→ **PROBLEM TO SOLVE**
Only one stretch of the data below should be repeated: the lines from the line containing "This screenshot has height=761, width=850." through the line containing "You are a computer-use agent. Image", inclusive, exactly as they are.

→ **ENTRIES PROVIDED**
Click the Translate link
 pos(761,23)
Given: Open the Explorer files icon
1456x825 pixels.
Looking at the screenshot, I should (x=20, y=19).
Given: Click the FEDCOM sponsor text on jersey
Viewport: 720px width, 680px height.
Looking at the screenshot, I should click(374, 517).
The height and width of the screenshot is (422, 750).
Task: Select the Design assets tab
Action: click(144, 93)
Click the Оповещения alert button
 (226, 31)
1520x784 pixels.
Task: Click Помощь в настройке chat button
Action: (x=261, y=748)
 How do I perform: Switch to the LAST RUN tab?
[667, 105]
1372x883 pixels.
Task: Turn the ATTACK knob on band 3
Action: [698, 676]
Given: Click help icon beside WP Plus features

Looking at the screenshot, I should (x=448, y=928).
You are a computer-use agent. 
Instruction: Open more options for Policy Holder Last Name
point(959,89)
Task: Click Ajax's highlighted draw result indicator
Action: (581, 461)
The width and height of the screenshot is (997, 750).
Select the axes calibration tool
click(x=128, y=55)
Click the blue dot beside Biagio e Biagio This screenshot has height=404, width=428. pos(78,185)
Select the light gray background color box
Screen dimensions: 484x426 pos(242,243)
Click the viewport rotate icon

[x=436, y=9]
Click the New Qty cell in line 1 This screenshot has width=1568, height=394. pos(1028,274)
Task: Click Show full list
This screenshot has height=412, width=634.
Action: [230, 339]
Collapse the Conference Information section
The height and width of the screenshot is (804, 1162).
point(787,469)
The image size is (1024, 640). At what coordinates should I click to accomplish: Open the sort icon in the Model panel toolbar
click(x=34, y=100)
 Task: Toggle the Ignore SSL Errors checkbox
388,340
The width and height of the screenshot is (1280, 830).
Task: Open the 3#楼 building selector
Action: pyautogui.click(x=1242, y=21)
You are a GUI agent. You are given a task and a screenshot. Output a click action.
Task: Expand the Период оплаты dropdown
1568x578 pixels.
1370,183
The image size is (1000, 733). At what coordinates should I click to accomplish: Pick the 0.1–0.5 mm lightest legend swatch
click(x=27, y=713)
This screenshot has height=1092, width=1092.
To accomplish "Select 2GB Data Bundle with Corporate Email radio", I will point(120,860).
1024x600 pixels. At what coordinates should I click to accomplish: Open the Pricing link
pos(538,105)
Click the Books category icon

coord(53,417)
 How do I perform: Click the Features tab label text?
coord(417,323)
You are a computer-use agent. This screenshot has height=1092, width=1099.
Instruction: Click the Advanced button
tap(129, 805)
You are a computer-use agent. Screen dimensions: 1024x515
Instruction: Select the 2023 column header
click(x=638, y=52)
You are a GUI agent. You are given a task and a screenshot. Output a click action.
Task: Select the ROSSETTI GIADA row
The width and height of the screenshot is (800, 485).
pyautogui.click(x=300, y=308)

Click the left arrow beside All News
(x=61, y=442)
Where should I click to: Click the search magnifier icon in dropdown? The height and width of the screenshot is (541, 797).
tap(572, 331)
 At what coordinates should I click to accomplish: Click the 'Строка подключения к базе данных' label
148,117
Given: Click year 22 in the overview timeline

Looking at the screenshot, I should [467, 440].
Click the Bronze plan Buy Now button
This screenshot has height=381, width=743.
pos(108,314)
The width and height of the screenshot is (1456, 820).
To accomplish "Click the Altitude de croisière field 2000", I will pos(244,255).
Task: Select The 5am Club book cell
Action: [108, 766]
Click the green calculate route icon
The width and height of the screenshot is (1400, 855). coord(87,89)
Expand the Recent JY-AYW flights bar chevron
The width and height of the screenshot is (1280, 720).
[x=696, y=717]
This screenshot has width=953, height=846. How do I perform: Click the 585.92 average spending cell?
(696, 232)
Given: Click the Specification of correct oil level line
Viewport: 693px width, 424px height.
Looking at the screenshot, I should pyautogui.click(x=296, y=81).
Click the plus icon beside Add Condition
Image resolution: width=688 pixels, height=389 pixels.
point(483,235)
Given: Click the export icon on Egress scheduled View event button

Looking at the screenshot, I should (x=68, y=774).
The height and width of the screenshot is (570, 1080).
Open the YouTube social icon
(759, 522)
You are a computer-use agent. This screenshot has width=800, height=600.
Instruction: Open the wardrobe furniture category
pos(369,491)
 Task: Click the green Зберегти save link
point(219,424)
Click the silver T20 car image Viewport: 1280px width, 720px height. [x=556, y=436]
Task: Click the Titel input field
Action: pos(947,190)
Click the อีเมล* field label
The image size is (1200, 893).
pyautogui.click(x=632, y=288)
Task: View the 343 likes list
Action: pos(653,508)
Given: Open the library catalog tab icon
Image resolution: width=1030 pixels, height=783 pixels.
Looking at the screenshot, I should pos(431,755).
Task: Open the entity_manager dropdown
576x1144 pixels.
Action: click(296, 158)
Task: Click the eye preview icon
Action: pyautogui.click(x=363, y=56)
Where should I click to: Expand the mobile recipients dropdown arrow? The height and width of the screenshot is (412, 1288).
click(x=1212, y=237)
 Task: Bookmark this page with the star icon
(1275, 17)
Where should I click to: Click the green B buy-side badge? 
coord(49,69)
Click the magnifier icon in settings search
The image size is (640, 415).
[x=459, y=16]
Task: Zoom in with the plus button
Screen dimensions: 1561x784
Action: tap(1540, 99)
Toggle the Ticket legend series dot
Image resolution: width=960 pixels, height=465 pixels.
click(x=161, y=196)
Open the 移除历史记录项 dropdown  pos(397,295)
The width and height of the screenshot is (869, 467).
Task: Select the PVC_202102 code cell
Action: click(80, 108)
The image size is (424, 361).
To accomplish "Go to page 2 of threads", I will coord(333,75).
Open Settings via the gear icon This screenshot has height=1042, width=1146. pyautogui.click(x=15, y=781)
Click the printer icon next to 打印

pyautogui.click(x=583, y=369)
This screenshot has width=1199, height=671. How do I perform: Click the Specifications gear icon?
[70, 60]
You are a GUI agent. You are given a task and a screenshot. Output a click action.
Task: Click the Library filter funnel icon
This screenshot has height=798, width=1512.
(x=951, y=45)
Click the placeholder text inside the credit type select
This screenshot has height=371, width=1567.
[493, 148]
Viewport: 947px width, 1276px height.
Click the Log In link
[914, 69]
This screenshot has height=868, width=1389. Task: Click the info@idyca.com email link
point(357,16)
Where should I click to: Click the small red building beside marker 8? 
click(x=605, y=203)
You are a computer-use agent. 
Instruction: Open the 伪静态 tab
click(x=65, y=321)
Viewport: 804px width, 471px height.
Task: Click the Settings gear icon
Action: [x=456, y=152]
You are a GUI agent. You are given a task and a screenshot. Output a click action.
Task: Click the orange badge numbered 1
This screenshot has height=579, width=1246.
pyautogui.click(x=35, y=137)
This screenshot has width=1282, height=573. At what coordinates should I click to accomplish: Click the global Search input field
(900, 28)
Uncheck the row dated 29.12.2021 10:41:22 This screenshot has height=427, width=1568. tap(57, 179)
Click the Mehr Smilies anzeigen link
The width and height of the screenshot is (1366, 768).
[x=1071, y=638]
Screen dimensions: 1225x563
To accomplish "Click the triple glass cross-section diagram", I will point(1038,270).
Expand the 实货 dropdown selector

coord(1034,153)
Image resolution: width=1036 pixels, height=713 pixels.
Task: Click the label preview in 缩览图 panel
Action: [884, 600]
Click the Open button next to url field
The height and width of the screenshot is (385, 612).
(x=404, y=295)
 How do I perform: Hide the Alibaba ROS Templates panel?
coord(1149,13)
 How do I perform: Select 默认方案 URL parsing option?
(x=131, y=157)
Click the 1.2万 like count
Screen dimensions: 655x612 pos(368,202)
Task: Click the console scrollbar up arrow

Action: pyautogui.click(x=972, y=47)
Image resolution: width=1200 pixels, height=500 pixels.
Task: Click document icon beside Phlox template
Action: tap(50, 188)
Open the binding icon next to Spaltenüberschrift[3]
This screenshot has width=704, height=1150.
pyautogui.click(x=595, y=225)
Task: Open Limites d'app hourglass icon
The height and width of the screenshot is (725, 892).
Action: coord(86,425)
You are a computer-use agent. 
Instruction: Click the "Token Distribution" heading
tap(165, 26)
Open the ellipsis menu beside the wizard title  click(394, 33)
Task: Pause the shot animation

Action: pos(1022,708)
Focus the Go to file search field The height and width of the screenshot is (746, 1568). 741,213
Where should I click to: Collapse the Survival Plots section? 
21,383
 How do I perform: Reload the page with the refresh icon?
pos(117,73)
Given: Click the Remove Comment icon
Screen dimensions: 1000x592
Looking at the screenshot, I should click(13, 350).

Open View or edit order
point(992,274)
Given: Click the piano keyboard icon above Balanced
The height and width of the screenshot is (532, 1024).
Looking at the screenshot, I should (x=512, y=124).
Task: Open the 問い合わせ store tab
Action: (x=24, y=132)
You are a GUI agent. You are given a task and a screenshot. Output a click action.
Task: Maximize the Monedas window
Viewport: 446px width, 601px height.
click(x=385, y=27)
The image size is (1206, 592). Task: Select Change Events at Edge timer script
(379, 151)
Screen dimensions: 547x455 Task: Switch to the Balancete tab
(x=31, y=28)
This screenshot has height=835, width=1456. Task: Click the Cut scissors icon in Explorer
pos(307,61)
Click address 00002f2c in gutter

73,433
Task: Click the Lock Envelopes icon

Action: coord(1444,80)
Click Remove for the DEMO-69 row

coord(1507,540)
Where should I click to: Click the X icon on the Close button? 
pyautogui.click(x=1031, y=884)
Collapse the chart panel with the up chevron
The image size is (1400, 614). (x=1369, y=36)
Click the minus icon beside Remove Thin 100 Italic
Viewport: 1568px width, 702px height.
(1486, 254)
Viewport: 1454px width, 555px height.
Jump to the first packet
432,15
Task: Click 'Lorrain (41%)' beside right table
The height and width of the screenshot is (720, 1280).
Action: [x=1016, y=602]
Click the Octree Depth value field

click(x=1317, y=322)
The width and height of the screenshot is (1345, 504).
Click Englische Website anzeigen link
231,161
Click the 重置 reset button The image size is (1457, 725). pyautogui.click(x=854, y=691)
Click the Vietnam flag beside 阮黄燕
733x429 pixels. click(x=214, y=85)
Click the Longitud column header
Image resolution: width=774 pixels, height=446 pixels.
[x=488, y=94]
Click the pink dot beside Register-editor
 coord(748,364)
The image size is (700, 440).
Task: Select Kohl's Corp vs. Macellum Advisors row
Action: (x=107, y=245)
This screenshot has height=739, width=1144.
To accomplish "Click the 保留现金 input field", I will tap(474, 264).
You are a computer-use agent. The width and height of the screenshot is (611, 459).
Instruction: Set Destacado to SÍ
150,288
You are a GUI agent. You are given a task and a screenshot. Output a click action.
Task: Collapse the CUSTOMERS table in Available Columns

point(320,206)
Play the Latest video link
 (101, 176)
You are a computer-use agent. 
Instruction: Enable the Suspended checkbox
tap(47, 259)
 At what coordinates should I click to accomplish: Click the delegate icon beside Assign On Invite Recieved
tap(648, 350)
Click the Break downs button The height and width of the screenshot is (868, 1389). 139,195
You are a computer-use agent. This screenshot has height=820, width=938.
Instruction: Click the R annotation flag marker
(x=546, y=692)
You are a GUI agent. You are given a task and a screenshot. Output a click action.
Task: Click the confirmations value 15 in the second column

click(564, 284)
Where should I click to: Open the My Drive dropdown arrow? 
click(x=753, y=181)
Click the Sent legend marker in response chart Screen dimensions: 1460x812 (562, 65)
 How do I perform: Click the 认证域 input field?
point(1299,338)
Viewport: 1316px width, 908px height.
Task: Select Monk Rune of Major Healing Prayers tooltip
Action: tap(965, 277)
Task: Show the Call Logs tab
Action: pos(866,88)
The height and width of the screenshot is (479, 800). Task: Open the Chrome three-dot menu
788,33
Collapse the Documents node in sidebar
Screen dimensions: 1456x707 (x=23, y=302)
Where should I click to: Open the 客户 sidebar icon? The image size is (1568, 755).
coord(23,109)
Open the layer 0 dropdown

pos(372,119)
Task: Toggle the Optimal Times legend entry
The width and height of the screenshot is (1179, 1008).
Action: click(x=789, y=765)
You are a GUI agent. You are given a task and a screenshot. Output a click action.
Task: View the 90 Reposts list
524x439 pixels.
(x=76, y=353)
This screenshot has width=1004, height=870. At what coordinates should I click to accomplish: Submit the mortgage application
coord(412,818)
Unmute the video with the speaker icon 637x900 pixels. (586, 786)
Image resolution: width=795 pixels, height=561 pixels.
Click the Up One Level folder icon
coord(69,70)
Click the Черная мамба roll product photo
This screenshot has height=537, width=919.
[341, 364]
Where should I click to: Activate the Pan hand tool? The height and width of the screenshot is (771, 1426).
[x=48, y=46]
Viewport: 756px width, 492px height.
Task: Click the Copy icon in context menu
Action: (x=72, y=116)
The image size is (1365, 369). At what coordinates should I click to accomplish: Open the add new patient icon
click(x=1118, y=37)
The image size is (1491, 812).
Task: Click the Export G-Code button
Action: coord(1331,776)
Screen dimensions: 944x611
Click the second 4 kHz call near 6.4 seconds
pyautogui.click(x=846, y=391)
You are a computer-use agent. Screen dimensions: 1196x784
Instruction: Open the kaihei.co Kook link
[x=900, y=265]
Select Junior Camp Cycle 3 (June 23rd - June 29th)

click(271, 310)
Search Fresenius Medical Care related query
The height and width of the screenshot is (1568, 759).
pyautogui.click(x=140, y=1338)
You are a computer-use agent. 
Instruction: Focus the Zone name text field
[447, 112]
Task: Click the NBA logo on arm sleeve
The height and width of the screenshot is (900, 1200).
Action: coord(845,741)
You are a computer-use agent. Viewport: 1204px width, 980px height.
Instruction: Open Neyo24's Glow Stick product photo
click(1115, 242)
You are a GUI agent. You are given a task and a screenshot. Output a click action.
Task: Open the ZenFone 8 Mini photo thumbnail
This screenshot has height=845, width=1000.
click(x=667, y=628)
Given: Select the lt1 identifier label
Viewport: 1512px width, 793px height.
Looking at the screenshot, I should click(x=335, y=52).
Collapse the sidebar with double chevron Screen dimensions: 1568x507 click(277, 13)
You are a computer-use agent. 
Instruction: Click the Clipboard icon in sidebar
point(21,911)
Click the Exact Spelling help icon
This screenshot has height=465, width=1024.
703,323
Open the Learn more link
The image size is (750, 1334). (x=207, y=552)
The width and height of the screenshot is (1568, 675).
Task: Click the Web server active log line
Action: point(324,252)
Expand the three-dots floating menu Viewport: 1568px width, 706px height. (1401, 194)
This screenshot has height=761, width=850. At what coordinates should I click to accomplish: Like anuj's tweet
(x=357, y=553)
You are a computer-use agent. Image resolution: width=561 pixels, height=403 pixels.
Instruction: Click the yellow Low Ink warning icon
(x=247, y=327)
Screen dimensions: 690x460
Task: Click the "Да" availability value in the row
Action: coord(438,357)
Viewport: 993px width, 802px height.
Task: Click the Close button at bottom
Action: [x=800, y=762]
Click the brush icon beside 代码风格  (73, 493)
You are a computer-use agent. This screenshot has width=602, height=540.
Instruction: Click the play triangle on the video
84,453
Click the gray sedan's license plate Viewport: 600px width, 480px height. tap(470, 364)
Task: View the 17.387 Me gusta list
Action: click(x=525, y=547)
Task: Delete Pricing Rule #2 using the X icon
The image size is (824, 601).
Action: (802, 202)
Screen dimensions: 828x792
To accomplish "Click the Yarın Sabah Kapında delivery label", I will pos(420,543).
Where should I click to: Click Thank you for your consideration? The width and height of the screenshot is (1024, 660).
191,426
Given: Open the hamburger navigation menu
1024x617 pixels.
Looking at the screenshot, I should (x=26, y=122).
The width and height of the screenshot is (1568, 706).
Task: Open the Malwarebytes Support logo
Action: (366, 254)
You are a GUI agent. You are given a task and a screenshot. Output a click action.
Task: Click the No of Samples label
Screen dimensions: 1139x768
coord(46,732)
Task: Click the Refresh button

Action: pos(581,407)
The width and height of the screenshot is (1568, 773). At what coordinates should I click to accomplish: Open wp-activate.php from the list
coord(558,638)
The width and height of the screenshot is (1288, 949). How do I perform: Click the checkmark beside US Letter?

→ **ANSWER SPACE**
This screenshot has height=761, width=850. At what coordinates should I click to accomplish: Like anuj's tweet
(x=357, y=553)
You are a computer-use agent. Image resolution: width=561 pixels, height=403 pixels.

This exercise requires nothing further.